───── Data for the task ─────

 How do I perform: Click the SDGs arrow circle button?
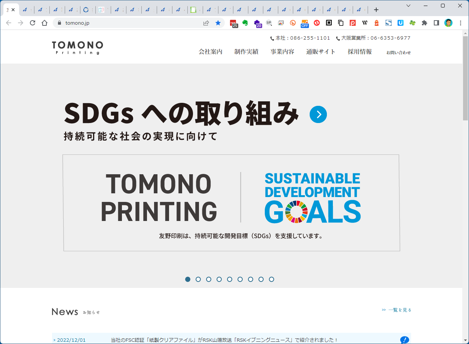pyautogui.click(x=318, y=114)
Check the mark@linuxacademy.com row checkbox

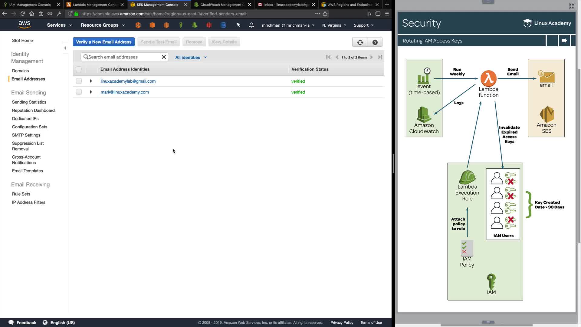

─────
───── Data for the task ─────

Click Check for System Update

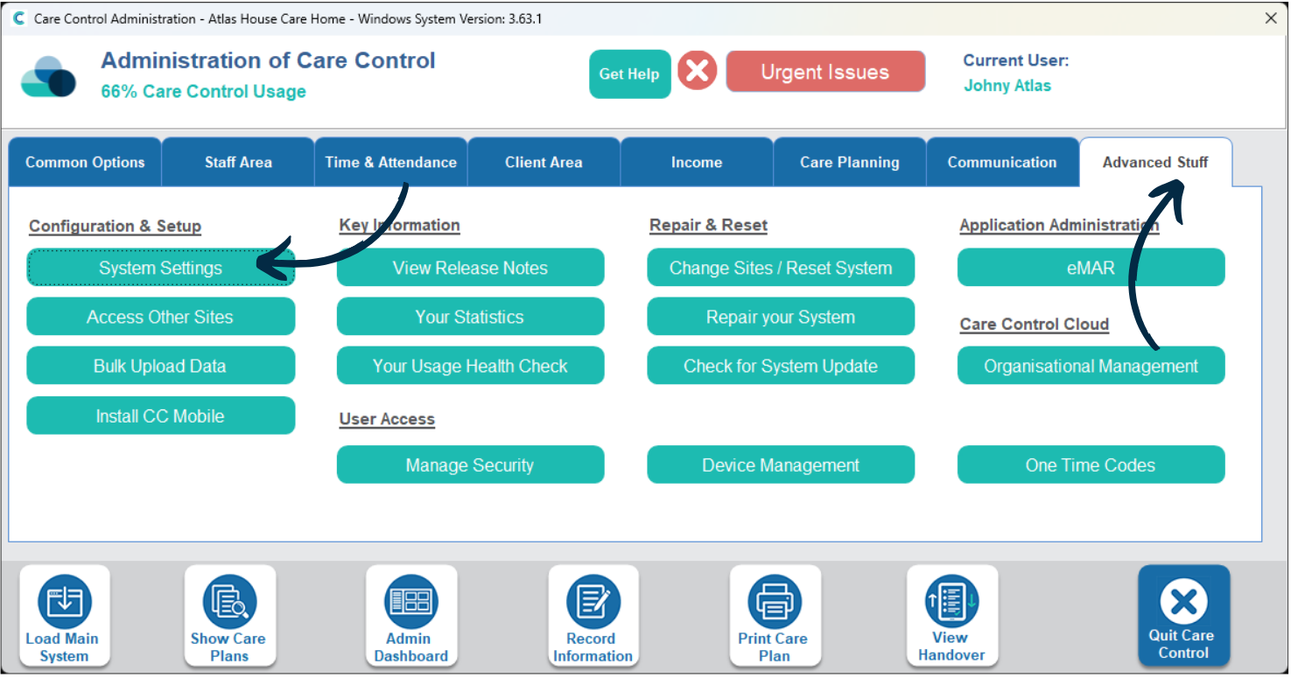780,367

─────
───── Data for the task ─────

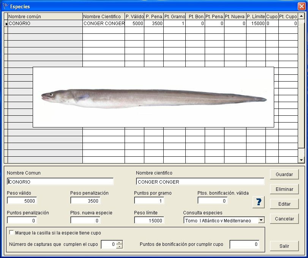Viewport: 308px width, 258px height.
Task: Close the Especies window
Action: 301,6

─────

- Exercise: Recast the lines from the one with "How do I perform: Click" to the one with "Check the mark@linuxacademy.com row checkbox" as a Markdown table with the columns Row and Line, skipping blank lines and leaving out the pictures.

- Solution to this exercise:
| Row | Line |
|---|---|
| 1 |  How do I perform: Click the SDGs arrow circle button? |
| 2 | pyautogui.click(x=318, y=114) |
| 3 | Check the mark@linuxacademy.com row checkbox |